El director del departamento de estadísticas de CEPAL, Pedro Sainz, precisó que hoy en los hogares más pobres de la región menos del uno por ciento de las personas trabajan, pese a que estos hogares están compuestos por hasta seis personas como promedio.

La situación más dramática -advierte el investigador- se da en los campos donde viven unos 170 millones de latinoamericanos.

En Brasil, Honduras y Guatemala, por ejemplo, casi un 50 por ciento de las trabajadores laboran por cuenta propia o no reciben remuneraciones, debido a que su trabajo es considerado familiar.

Otro elemento que tensiona las relaciones productivas y sociales en el campo es la elevada concentración de riquezas. De hecho, en todos los países menos de un 3 por ciento de las personas son empleadores. Las únicas excepciones son Costa Rica, Venezuela y Colombia.

En Guatemala, Brasil y Honduras, en cambio, se presentan las situaciones más injustas, pues en algunas zonas de estos países menos del 1 por ciento de las personas son empleadores.

"Como consecuencia -explica Sainz- el modelo económico cada vez favorece más la concentración de la riqueza.

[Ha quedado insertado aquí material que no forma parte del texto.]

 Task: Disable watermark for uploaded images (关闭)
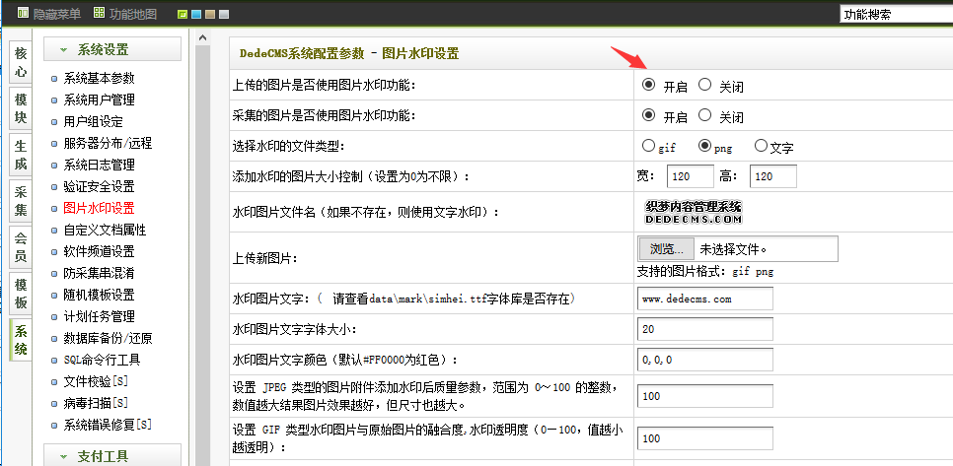[704, 85]
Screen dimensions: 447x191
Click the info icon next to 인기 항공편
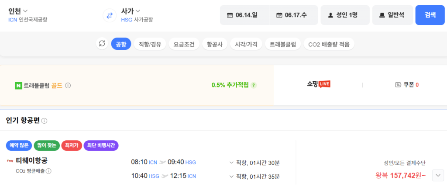[45, 121]
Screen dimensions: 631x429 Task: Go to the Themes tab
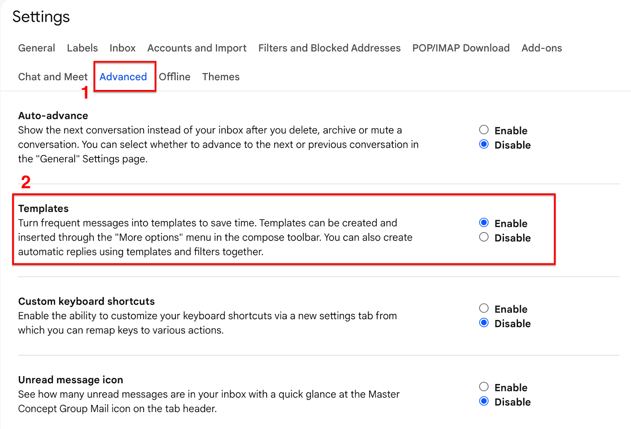[221, 77]
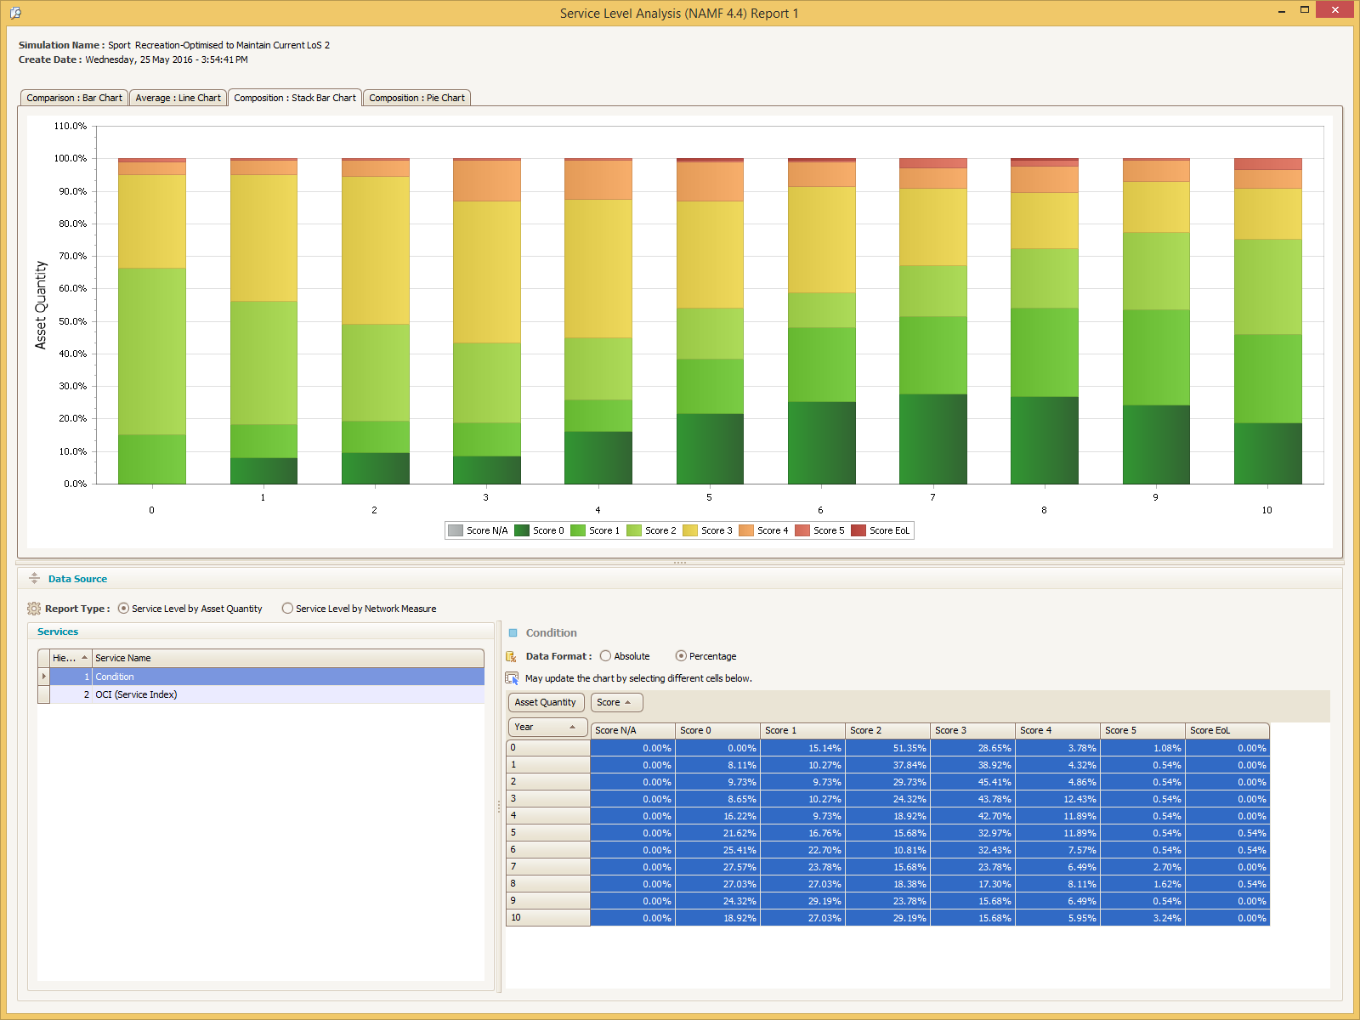Select Service Level by Asset Quantity
Image resolution: width=1360 pixels, height=1020 pixels.
124,609
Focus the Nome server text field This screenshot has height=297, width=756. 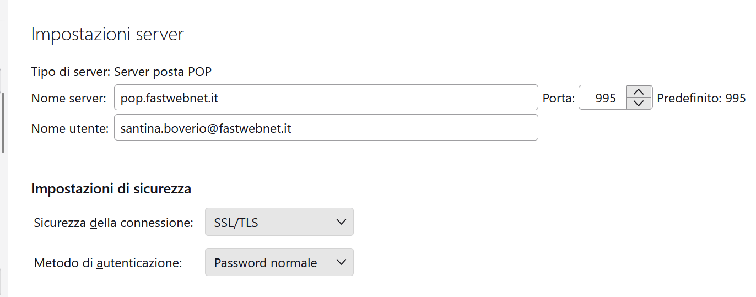click(x=326, y=98)
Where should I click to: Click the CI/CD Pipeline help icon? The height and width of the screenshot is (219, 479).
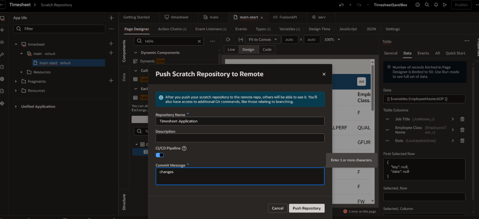pos(184,148)
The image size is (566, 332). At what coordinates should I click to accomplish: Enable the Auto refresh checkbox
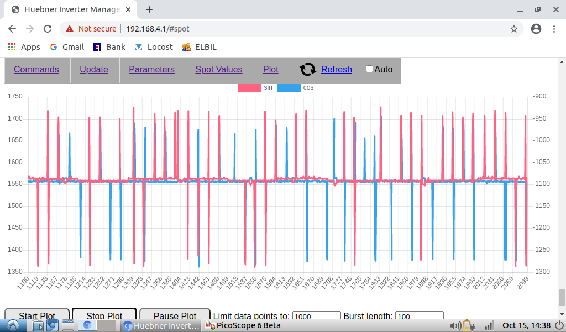(x=370, y=69)
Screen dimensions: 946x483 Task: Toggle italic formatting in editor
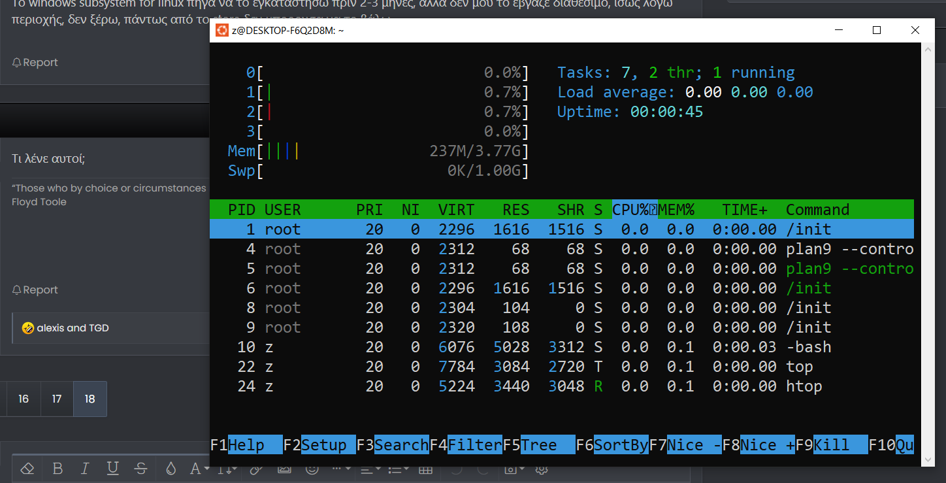(85, 469)
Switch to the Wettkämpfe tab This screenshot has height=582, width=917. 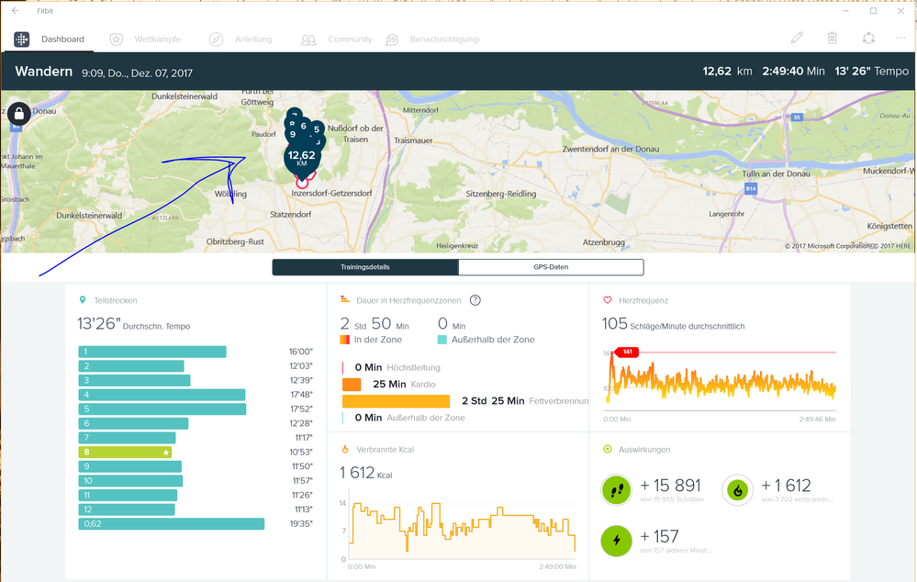145,39
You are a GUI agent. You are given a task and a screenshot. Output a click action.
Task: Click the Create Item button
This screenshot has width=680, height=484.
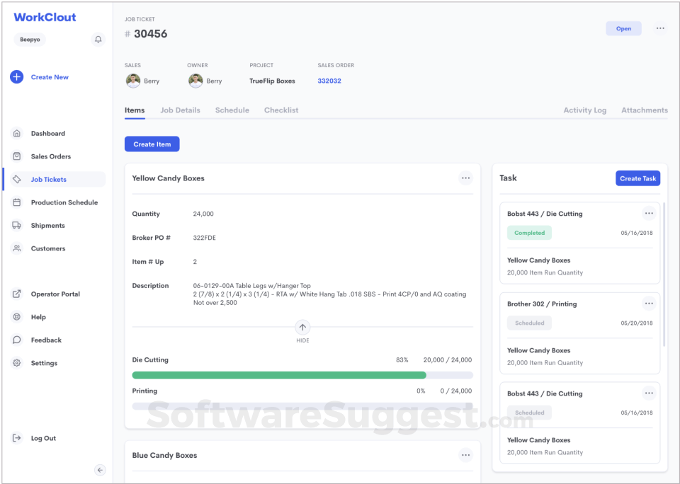152,144
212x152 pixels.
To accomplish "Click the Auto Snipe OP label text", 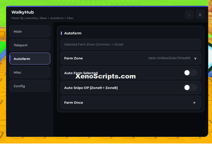I will tap(91, 88).
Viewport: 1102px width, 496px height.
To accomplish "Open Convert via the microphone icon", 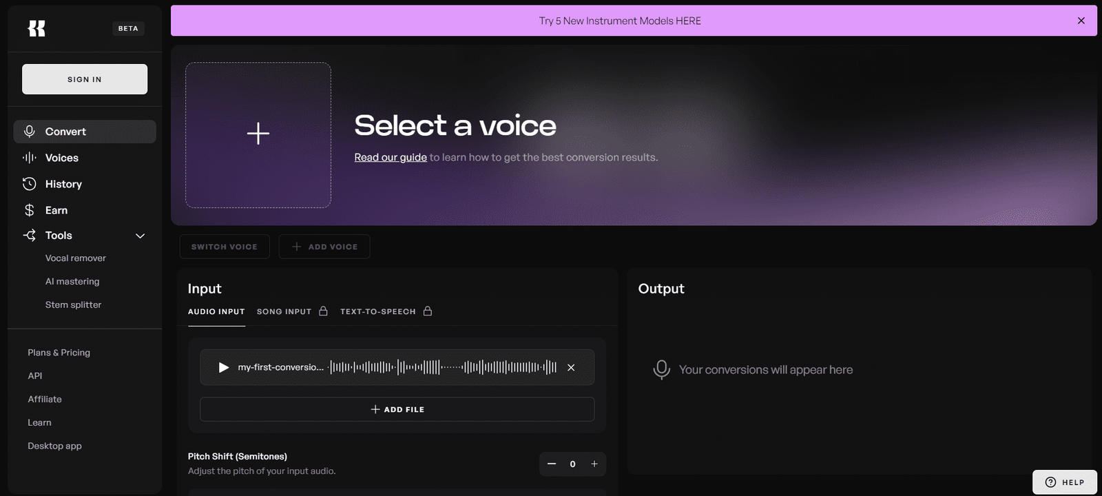I will pos(30,132).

Por lo tanto, la labor de los gobiernos será intentar contrarrestar lo más posible esta situación".

De esta forma, América Latina, cuya población se elevará a 680 millones de personas en las próximas décadas, deberá realizar ingentes esfuerzos para aumentar sus inversiones tanto productivas como sociales, para evitar que sigan aumentando las diferencias entre ricos y pobres, como ha ocurrido hasta ahora.